Il figliuolo sentì nel suo cuore generoso tutto aperto in quel momento
alla pietà, entrare una profonda amarezza ed un raccapriccio, che erano
una dolorosissima pena. Ripiegò lentamente la lettera di sua sorella e
disse con voce sommessa ed accento d'un gelato rispetto e d'una
malvogliosa sommessione a suo padre:
— Che cosa mi ordina Ella adunque di fare? Nel volto del marchese
apparve più spiccata quell'espressione d'una fierezza mista a crudeltà,
che guastava la bellezza scultoria di quei lineamenti.
— Avete bisogno degli ordini miei? disse con superba severità. Non vi
dicono abbastanza quali sieno la coscienza del vostro dovere e il
sentimento dell'onore?....
Il figliuolo interruppe con qualche vivacità:
— Sì padre, per quanto riguarda _lui_.... ma essa? Aurora? (e pronunziò
questo nome quasi esitando); ma il figlio che ne nascerà?
Il marchese padre corrugò la fronte molto minacciosamente:
— Quello non è sangue nostro: proruppe; invano vorrebb'essa, quella
perduta, impietosirmi su quel figliuolo d'ignobil padre, d'un perfido e
abbominato e disprezzevol lignaggio. Nulla possono aver di comune i
Baldissero con quella schiatta di volgo... Ma cominciamo a punir _lui_.
Tolto di mezzo quel vile, penseremo alla disgraziata ed al frutto della
sua colpa.
Il fratello d'Aurora accennò voler insistere, e il padre, come per torsi
di subito ogni ulteriore fastidio in proposito, soggiunse, non
lasciandolo parlare:
— Ad ogni modo non dimenticherò mai che quella è mia figlia.

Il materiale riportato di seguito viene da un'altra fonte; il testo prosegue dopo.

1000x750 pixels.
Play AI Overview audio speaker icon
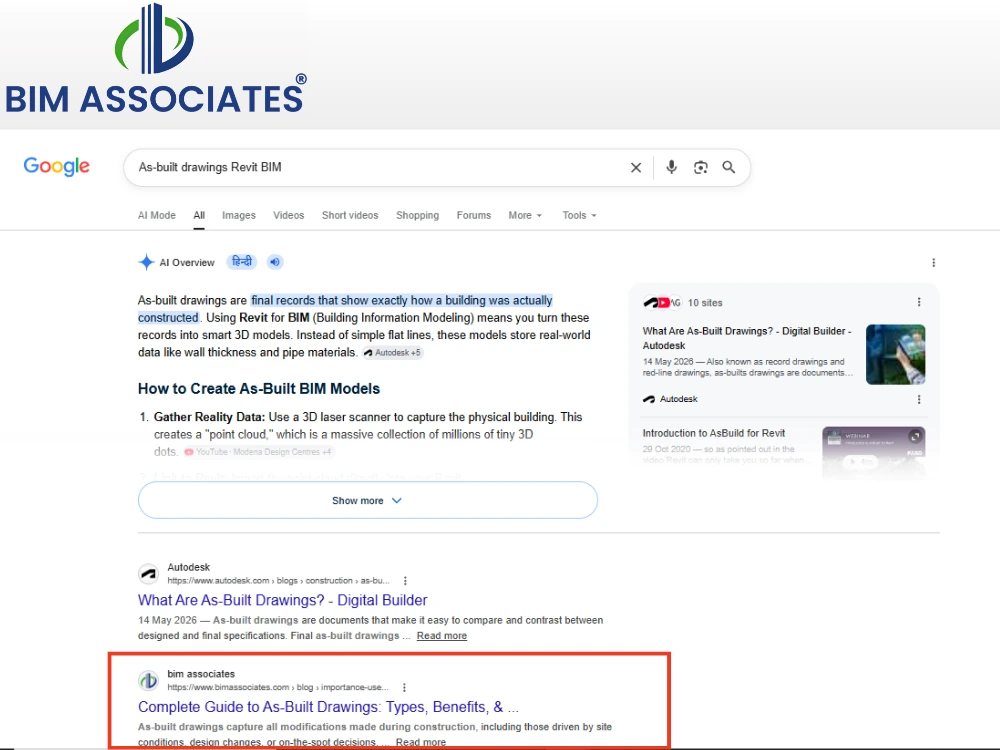pyautogui.click(x=275, y=262)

Il giovane marchese sapeva anche troppo che nessuna sollecitazione
avrebbe mai potuto ottenere di più e di meglio da suo padre a questo
riguardo: s'inchinò in segno di riverente acquiescenza, e si tacque.
Quel giorno medesimo partirono alla volta di Milano il fratello
d'Aurora, il conte di Castelletto ed un capitano delle Guardie, amico
dei due precedenti, il quale venticinque anni dopo, all'epoca del nostro
racconto, abbiamo trovato governatore della città di Torino. Insieme con
loro partiva eziandio l'intendente del marchese, messer Nariccia, con
particolari e segrete istruzioni del suo padrone.
Per far conoscere quali fossero queste istruzioni, ci convien qui
riferire un segreto colloquio che poche ore prima della partenza aveva
avuto luogo fra il marchese padre, l'intendente e Padre Bonaventura, in
quel tempo giovane gesuita d'una trentina d'anni, molto operoso e
inframmettente, frequentatore assiduissimo e graditissimo di tutte le
case dei nobili.
Il marchese padre aveva raccontato al gesuita la scoperta avvenuta del
luogo in cui si nascondevano i fuggitivi e la partenza che stava per
avvenire del figliuolo affine di coglierli alla posta; poscia, guardando
fisso il frate con quella sua aria imperiosa che voleva dire: le mie
parole hanno da accettarsi senza discussione, e parlando con una certa
simulata deferenza, nella quale pure si faceva sentire il tono
orgoglioso della superiorità, soggiunse:
— Ella, quantunque viva all'infuori delle esigenze e delle passioni del
mondo, pur sa, reverendo, quali siano gli obblighi che a noi,
gentiluomini, impone l'onore della famiglia, e a quelli nè io nè mio
figlio non saremo per mancare giammai.
Padre Bonaventura incrocicchiò le mani, le serrò al petto che teneva
ricurvo, levò un momentino gli occhi al soffitto e poi li abbassò tutto
compunto, mandando un profondo sospiro che voleva significare:
— Eh! pur troppo conosco le crudeli esigenze dell'onore mondano: le
deploro, ma sono disposto a dar loro passata.
Il marchese continuava:
— Ciò riguardo a quello scellerato; ma riguardo a mia figlia ed al
frutto della sua colpa, sento il bisogno di consultarmi con un buon
religioso qual è Lei, padre Bonaventura.
Il gesuita s'inchinò.
— Di udire dalle sue labbra se le mie decisioni possono approvarsi da
Quel di lassù, come sento che le approva e stima necessarie la mia
coscienza.
Queste parole erano dette con una maschera di umiltà sì mal messa che di
sotto appariva agevolmente e più effettivo ancora il vero intendimento
del favellante, che suonava: «Voglio che mi diate la ragione, e
coll'autorità del vostro carattere religioso consecriate come opera
irriprovevole lo sfogo della mia passione.»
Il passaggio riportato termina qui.